Interviewed in 1985 by Senate historian Donald Ritchie, Hildenbrand recalls the bygone Senate custom of new senators refraining from speechmaking during their first year in office.
RITCHIE: Is it as important for a new senator to keep quiet in the beginning and be deferential to the senior senators as it was say twenty years ago?
HILDENBRAND: Probably not. I would like to see it that way. I would like to go back to the days when you didn't talk for the first year, except to answer your name when they called it. But I don't think that the electorate would put up with that. I think they expect you to hit the ground running and do something the first day that you're there, remake the wheel or whatever it is. So I don't think it would work. I would like to see it. I think there's a learning experience that goes along with that that would make you a much better senator than they have today, if you spent that first year learning instead of shooting off your mouth, because you can't learn while you talk.

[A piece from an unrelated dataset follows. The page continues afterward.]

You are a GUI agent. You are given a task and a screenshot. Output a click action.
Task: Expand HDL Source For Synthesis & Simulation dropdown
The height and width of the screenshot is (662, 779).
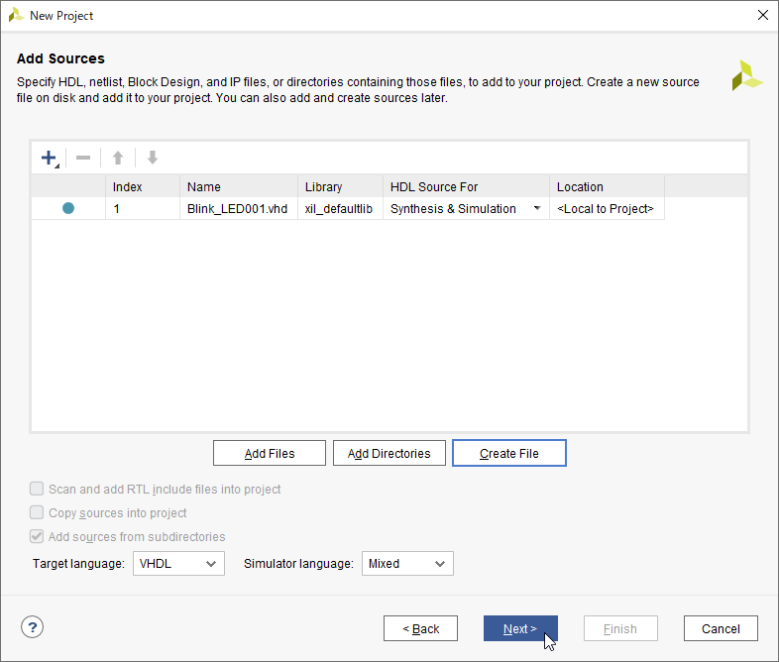coord(537,208)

Jim Allen started that, as a matter of fact. He was the one that came in here and broke the business of not talking for the first year. You know, in the old days people used to come over to hear somebody's maiden speech. Now you have to get there as soon as they open the doors because some guy's going to make his maiden speech. In those days, people would send out letters to their colleagues to announce they were going to go make their maiden speech, they'd been here a year. Cale Boggs did that. But not anymore. I'd like to see it come back, but I don't think the electorate would stand for it.